Syekh Khatib as-Syarbini dalam kitabnya mengatakan bahwa niat merupakan salah satu dari rukunnya puasa. Untuk puasa wajib, seperti puasa Ramadan, puasa qadha, maupun puasa yang dinazarkan, niat harus dilakukan pada malam hari sebelum fajar menyingsing.
Syekh as-Syarbaini dalam kitabnya, al-Iqna’ fi Halli Alfadzi Abi Syuja’, mengatakan: “Rukun puasa ada empat hal. Pertama adalah niat, berdasarkan sabda Nabi: (Sesungguhnya segala amal tergantung pada niat). Tempatnya niat adalah hati, dan tidak cukup hanya diucapkan dengan lisan secara mutlak. Dalam puasa wajib, baik itu puasa Ramadan maupun puasa lainnya seperti qadha atau nazar, disyaratkan untuk menetapkan niat pada malam hari, yaitu melaksanakan niat di malam hari (mulia dari terbenamnya matahari sampai terbitnya fajar).”
4. Mazhab Hanbali
Ulama mazhab Hanabilah juga sepakat bahwa niat dalam puasa wajib adalah rukun yang tidak boleh ditinggalkan. Pendapat ini sebagaimana dicatat oleh Syekh Syarafuddin Abun Naja, salah satu ulama terkemuka mazhab Hanabilah.

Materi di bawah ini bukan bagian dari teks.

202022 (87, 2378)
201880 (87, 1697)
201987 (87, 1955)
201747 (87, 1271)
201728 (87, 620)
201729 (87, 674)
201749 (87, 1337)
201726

Di dalam kitabnya al-Iqna fi Fiqhil Imam Ahmad bin Hanbal, ia mengatakan puasa wajib tidak akan sah kecuali dengan niat di malam hari. Selain itu, setiap hari puasa dianggap sebagai ibadah yang berdiri sendiri, sehingga memerlukan niat tersendiri untuk setiap harinya.
“Puasa wajib tidak sah kecuali dengan niat yang dilakukan pada malam hari. Setiap hari puasa membutuhkan niat tersendiri karena (masing-masing dirinya) merupakan ibadah (yang berdiri sendiri).”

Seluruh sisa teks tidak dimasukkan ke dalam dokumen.